Stanford Snr said: “I felt bad for Susan, him having all these outside wives and all these kids. I wouldn’t have approved of it but I heard about it after the fact.”
Pretence nothing new
This lifestyle is at odds with the rather grand image Stanford Jnr has created for himself. His knighthood – a Caribbean title which he misleadingly claimed was bestowed upon him by the Queen – not only prompted him to affect a vaguely British accent, but he bought a moated mansion in Miami, which he called Tyecliffe Castle, and insisted he was more at home at a cricket match than at American baseball games.
He also sponsored the Sandhurst Cup polo competition, attended by the Prince of Wales, and claimed to be related to the founder of the elite Stanford University in California until it denied any relationship and then filed a trademark infringement against him for misusing its name.
But Stanford’s pretence at old-money grandeur is nothing new. His wedding in Susan’s home town of Teague, Texas, on a hot September evening in 1975 was reported in the local newspaper as if it were a dynastic match, with the bride adorned, in “Venice lace, lavishly appliqued on white English net.”
Teague, however, is a dusty rural town on the scorched cattle prairie of Texas. Susan’s father was a train conductor and her parents own a simple bungalow on a street where their nearest neighbour lives in a trailer.
Divorce ongoing
Susan was a dental hygienist and Stanford, whose father inherited an insurance business, ran a chain of health clubs. His mother, Sammie, was a nurse.
Stanford Snr, who lives in a modest cottage, told The Mail On Sunday: “Allen didn’t take after me with his lifestyle. You could compare him more, I suppose, to Sammie. When he was nine, she took off with another man and took Allen and his brother with her. She had three more husbands after me.”
By the time he made his first fortune in Texas real estate in the 1980s, Stanford was already an accomplished womaniser. He later had a son, Reid Allen Stanford, 17, by a woman who goes by the name of Susan Stanford-Mahan, who worked for his health clubs and now, at 53, lives with Reid in a brick mansion on a gated estate in Dallas.
Another ‘outside wife,’ Beki Reeves-Stanford, 54, lives on the Florida island of Key Biscayne, and had a son, Robert Allen Stanford Jnr, in 1993. The third ‘outside wife’ is Louise Sage, from Dartford, Kent, by whom he has two children – Ross, 13, and Allena, 11. The tycoon’s long-suffering wife Susan petitioned for a divorce in November 2007. The proceedings are still going on.
His father’s second wife Billie noted that the financier is now dating an American brunette, Andrea Stoelker. “It won’t last.
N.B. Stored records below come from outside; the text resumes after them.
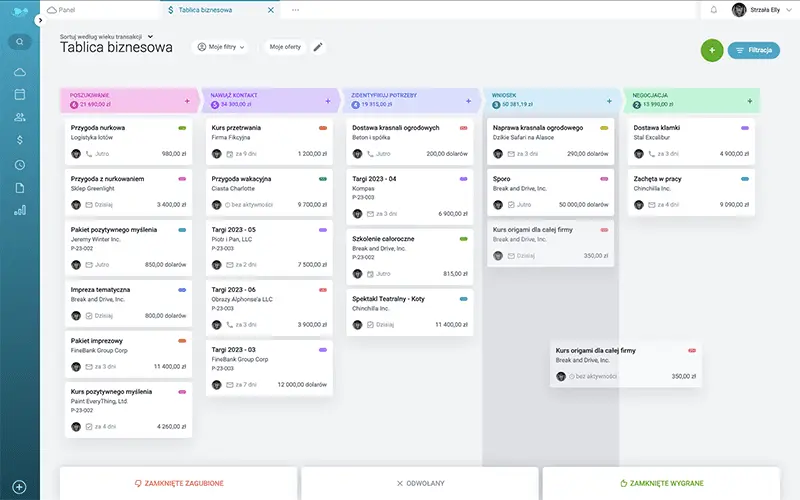This screenshot has height=500, width=800.
Task: Open the calendar icon in sidebar
Action: 19,94
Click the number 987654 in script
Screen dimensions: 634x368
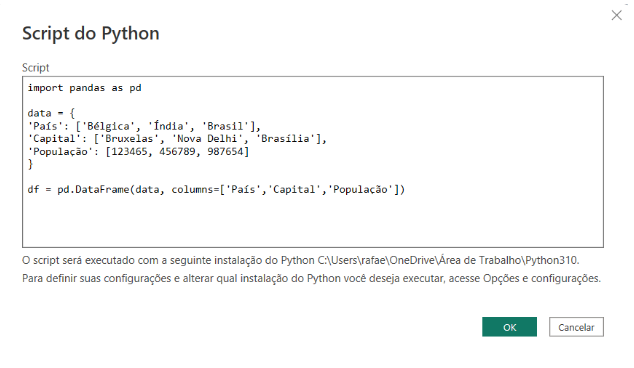[225, 152]
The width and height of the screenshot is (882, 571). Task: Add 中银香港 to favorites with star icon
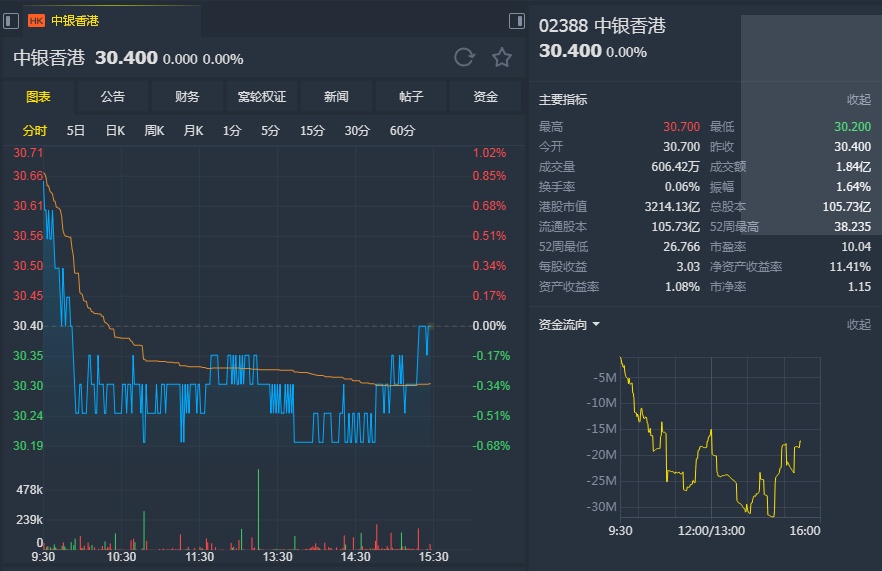pos(502,58)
She’s 30 – getting a bit old for him,” said Billie.
Paternity suit
Stanford’s womanising was common knowledge in the company – as was the fact that all his women, like his employees, were financially dependent on him and subjected to his controlling manner. “Andrea was a cocktail waitress when Stanford met her,” said his former head of marketing Ron Rossi. “Now she’s got a mansion in Miami and goes around wearing a big diamond necklace. She would be at every function with Stanford, but no one was supposed to take a photograph of them together.”
“I could never understand what he saw in Andrea. She may be half his age, but she’s quite ordinary. She’s nothing like Laura Pendergest-Holt, who is very attractive, about six feet tall and has a dazzling personality.”
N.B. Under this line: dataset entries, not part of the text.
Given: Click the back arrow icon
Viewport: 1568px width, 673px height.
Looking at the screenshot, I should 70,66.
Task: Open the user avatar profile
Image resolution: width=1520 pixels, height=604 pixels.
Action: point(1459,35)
Stanford incorporated his first bank in the tiny British colony of Montserrat and always claimed that he moved his business to Antigua in 1985 because of a clash with British regulators. Others, however, say he left the island after being beaten up in a row over a girlfriend.
Details of his extraordinary lifestyle funded by his income from the bank – now alleged to be a conduit for money laundering – are contained in a paternity suit filed by Louise Sage under the name ‘Louise Stanford.’
The suit, which was settled last August, outlines yachts chartered for family holidays at £70 000 (BDS$210 00) a week, a fleet of private aircraft, a Lincoln limousine and driver on 24-hour call, and a house rented for Louise and the two children at £16 000 (BDS$48 000) a month.
When they broke up after 12 years together, he continued to lavish money on this secret second family, spending £500 000 (BDS$1.5 million) a year on housing, food and school fees to ensure his children maintained their privileged and luxurious lifestyle. But the court papers also reveal that Sage risked losing everything when she “secretly” married American-born Michael Alfieri in August 2007.
Matters were made worse when Stanford discovered that Alfieri had “a criminal record . . . for serious offences including, but not limited to, aggravated assault with the intent to commit felony, aggravated battery, and possession of controlled substances.”
Adapted from The Mail On Sunday.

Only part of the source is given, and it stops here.